A few weeks ago, I was listening to a presentation at SAP in New York titled “Women in Power and Sexism Online” by Faye Raincock, head of communications for Havas UK. I was shocked (although, sadly on the other hand - not so shocked) to hear how common hate speech and sexual harassment online towards influential women actually is. Over a six month period, Raincock and her team conducted a study examining tweets received by 150 powerful women, including global leaders, entertainers, broadcasters, politicians and athletes. From the 50 million tweets received, over six and half million tweets were categorized as abusive. This means on average 200 abusive tweets per day were sent to each woman.

These messages were sorted in four categories: gender-specific slurs, intellect and ability, and sexual harassment and violence. Sexual harassment constituted the majority of the adverse tweets among global leaders, entertainers, broadcasters and athletes, while politicians received hateful tweets mostly about their intellect & ability, as well as threats of violence.

Sometimes people try to justify the harassment and blame the victims. Raincock shared that she often hears comments like, “Taylor Swift is shaking her ass to the camera in bikinis, she’s begging for it”. Her usual response to people claiming that women ‘had it coming’ is: “When was the last time you saw Emma Watson or Hillary Clinton shaking their ass in bikini?”.

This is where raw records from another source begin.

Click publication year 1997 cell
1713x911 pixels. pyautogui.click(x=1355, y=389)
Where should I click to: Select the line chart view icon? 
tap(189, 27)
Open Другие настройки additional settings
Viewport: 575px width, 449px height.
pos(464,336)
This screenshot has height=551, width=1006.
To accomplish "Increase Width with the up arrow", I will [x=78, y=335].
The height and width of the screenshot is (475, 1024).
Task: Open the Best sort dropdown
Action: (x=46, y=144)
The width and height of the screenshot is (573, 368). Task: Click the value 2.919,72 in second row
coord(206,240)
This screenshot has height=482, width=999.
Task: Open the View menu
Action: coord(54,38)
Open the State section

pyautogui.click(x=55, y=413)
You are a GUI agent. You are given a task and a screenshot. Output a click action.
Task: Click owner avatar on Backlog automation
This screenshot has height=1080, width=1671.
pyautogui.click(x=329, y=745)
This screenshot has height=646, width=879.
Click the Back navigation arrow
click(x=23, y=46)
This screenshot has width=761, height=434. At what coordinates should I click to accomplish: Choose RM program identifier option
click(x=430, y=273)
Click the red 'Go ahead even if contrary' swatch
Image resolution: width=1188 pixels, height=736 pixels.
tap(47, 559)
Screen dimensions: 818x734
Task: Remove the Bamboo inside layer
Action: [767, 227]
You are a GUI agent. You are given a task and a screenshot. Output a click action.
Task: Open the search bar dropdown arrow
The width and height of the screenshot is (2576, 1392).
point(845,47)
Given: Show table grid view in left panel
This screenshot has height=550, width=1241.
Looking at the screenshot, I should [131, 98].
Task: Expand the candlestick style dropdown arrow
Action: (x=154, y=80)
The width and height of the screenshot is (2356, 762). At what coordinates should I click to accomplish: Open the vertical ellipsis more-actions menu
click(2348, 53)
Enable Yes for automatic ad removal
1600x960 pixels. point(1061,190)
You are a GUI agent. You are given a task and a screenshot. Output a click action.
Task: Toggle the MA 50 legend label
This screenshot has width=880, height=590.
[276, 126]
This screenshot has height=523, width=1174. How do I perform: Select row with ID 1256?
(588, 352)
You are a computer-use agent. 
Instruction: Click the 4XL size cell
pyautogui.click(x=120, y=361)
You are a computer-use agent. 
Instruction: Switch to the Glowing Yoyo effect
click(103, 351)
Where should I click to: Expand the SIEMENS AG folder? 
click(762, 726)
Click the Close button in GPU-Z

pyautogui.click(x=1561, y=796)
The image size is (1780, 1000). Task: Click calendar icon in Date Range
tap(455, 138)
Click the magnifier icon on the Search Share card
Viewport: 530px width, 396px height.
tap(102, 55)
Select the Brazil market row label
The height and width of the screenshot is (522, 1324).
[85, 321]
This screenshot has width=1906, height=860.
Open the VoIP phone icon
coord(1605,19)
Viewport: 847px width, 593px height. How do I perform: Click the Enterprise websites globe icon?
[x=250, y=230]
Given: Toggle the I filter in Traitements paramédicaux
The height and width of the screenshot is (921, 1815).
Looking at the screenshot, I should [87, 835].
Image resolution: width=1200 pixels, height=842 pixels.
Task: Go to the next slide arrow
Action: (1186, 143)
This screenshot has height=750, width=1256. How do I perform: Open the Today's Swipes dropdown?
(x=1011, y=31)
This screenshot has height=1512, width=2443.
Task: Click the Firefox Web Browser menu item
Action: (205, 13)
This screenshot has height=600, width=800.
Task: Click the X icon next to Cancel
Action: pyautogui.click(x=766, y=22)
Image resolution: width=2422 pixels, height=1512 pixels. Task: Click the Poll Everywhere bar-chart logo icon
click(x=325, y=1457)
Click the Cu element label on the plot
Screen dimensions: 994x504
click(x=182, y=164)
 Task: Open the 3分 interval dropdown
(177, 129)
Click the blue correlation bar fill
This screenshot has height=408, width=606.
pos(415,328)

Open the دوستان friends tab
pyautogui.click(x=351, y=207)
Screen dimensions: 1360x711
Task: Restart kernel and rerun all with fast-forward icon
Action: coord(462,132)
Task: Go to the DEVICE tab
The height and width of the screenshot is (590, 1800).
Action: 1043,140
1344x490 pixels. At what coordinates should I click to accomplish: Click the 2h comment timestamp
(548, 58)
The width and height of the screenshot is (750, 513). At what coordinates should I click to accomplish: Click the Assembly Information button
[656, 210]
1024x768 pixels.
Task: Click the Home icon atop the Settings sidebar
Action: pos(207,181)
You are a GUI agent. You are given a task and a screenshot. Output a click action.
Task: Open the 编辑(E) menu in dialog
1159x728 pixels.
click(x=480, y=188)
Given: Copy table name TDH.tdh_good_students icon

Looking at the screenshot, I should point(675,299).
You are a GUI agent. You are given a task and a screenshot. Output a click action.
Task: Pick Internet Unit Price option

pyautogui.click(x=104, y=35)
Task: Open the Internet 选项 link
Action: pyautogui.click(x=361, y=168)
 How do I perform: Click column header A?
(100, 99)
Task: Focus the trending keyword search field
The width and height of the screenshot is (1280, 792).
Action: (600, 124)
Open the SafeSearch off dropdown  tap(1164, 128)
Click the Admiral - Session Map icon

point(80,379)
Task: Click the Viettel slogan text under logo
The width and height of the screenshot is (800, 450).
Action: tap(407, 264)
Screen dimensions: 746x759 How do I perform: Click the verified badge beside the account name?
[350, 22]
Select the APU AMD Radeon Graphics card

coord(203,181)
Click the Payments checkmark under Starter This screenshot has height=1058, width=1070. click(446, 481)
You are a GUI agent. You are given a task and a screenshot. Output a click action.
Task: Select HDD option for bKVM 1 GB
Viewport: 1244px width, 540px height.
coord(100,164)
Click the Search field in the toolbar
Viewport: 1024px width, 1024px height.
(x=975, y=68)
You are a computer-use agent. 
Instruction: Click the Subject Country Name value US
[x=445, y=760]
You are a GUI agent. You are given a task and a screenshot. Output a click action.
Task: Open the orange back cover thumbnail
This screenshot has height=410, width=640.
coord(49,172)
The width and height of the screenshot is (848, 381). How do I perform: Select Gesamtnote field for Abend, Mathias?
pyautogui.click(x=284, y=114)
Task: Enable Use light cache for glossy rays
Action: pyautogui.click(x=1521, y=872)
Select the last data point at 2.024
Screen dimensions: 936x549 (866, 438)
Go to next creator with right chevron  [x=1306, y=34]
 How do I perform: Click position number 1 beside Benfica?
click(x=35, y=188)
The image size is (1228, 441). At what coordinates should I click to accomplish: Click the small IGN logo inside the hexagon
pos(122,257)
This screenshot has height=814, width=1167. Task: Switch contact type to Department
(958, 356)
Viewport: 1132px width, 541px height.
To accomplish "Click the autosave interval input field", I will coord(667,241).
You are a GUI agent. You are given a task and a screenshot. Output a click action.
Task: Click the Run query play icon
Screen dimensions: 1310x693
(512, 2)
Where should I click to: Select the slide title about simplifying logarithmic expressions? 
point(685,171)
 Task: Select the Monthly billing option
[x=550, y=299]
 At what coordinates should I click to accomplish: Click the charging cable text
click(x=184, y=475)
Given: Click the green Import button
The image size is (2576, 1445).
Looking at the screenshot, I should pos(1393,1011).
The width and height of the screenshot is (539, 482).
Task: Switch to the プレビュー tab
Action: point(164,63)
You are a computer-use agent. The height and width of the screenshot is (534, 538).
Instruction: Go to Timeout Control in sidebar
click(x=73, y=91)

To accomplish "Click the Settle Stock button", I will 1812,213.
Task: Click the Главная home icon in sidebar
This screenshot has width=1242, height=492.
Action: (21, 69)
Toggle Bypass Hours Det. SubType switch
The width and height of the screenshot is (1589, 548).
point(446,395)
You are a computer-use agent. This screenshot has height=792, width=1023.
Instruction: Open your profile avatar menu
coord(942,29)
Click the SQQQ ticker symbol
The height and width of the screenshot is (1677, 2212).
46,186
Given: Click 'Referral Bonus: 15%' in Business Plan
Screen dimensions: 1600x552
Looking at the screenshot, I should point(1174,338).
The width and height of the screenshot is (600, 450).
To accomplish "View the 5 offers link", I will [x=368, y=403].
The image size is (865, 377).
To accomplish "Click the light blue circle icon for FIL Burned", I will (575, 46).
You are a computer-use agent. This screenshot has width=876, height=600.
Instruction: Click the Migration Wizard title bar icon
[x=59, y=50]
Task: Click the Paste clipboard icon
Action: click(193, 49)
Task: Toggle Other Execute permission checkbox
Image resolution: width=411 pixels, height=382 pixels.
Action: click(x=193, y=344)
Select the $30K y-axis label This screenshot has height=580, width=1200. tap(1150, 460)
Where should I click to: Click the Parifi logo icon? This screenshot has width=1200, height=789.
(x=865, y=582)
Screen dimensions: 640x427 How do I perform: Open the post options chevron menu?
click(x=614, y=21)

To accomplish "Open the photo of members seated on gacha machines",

The numbers were not the only poignant aspect of Raincock’s presentation; what surprised me the most is that half of these abusive tweets are coming from women as much as they are from men. As a matter of fact, the study showed that there is actually a slightly higher number of women sending gender-specific slurs to women in power. How can this be? What makes a woman send a demeaning message to another woman they don't know personally? Is it the result of the society we live in, in which anyone can openly question, comment, criticize and judge women?

Raincock and her team are not alone in their research results on the commonness of online harassment towards women. According to Amnesty International research, nearly a quarter of women have experienced harassment online, and in almost half of these cases the abuse or harassment was sexist or misogynistic in nature. A research by digital security firm, “Norton” in Australia, reveals that nearly half of all women experience abuse or harassment online, and 76% of those are under the age of 30. According to yet another study, 70% of women find online harassment a “major problem,” as reported by the Pew Research Center survey on online harassment in the US.

The aforementioned examples are only a handful of the many reports out there. So what can be done about the problem? Laws that make online harassment punishable are a potential step towards creating a more respectful internet. For example, in the United States 28 states and D.C. have criminalized revenge porn. Online companies can also do their part by improving their policies and tools against online harassment, hate speech and illegal content. For example, Facebook allows users to report hate speech to a team of hundreds of employees monitoring the complaints 24/7. Additionally, schools can discuss the norms of respect in online behavior. The New York Times encourages teachers to talk about the issues of sexual harassment with their pupils with the help of a resource package. However, let’s not forget that it is also up to us. Let’s always keep in mind our role in being respectful and civilized in our own communication, both offline and online. Finally, let’s not hesitate to support women who call out their abusers online.